Mar 8 - 14, 2010

The Pakistani banking sector is amongst a few in the world which have withstood the global financial meltdown and managed to survive the monetary contraction at home.

This success cannot be attributed to any extraordinary effective banking regulation but rather to the fact that Pakistani banks have stuck to the conventional, plain-vanilla banking model, which is built on taking deposits and making loans and investments. Pakistani banks, are not, for the most part, involved in the kind of complex and/or risky banking practices that unchained paralyzing effects on major financial giants during international financial crisis.

Prior to the financial meltdown, the Bretton Woods system which was established in 1944 was perceived to be infallible. But recent experience has clearly proved that this is not the case. The Obama administration now wants to raise the risk parameters in the US banking system as well. It reminds us the Glass-Steagall Act of 1932, and the period when commercial banks and investment banks could not be combined together.

In Pakistan banking is quite simpler than the West. The challenge we faced in the past and are still facing to some extent is non-performing loan (NPL) formation. This can create problems for the banking system in the future due to higher interest rate environment. In CY'09 NPL formation had eased off as most of the NPLs in the doubtful and loss category had been reflected in the P&L account.

NPL for the banking sector including depository financial institutions (DFIs) grew by a mere Rs11bn in 4QCY09 versus Rs25bn in 3QCY09, depicting a decline of 56% QoQ, which is a good sign. This was not because of discount rate cut but it was due to the new restructuring law and forced-sale value (FSV) benefit availability of 40% on residential, commercial and industrial properties.

On the restructuring side the SBP has relaxed the criteria by bringing in a new category of "Regular" which has benefited the banks in 4QCY09 and will help in CY10 as well.

In Pakistan there are two avenues for banks to generate revenue. First is the interest based revenue and the second option is non-interest based income generation. Interest based revenue can come from corporate, consumer and investments while non-interest income can be generated from fee based, forex, equity, and dividend income.

Most of the banks have done reasonably well on the interest side as they have cashed in on the banking spread which remained at an average of 7.48% in CY09 which is quite high relative to the regional banks and also to the last year's spreads. During January 10, we have witnessed decent spread of 7.25% which suggested that the spread would remain at an average 7.25% in CY10. Yield on earning assets has reduced a bit but we believe the liability management by banks will help support spreads in CY10.
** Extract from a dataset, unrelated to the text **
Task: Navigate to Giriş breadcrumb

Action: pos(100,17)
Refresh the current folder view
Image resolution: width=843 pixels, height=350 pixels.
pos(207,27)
At the end of Feb'10 total deposits in the Pakistani banking sector stood at Rs4.4trn while gross advances were Rs3.3trn and investments Rs1.7trn. The banks are still hesitant to lend to the private sector and continuously investing in the government securities. It shows banking sector's conservative strategy. Banks are choosy while lending and prefer to lend to a few sectors like agriculture, power, oil & gas, and textile spinning.

Credit to private sector was recorded at 117bn as of Feb 20th 10. This was recovery from a negative Rs83bn in Oct'09. Credit to private sector has gained post Oct'09 and it is a good sign for the banking system but we expect this to slow down as the system money supply (M2) is not going to increase from 9.5% in FY'10.

Moreover, high interest rate environment will be the key factor behind the banks' reluctance to lend to the private sector. We expect the banks to gain confidence in lending when the discount rate will be lowered to 10%. This reluctance to lend to the private sector is due to the stricter parameters adopted by the banks for any type of lending.

This can be witnessed from the first two months' gross advances in CY'10 which grew by a meager 0.61%. Deposits have grown by 1.62% in first two months outpacing the advances growth. Besides this investments grew by 1.76% in Jan-Feb'10. Still the banks seem conservative on lending and are not at ease while placing their deposits in investments other than government securities.

We expect the NPL formation will further ease, however, we don't expect consumer lending to shoot as the consumption-led growth is not there in the system anymore and risk management parameters of the banking sector have become strict.

The author of this article is senior research analyst UBL Fund Managers Ltd.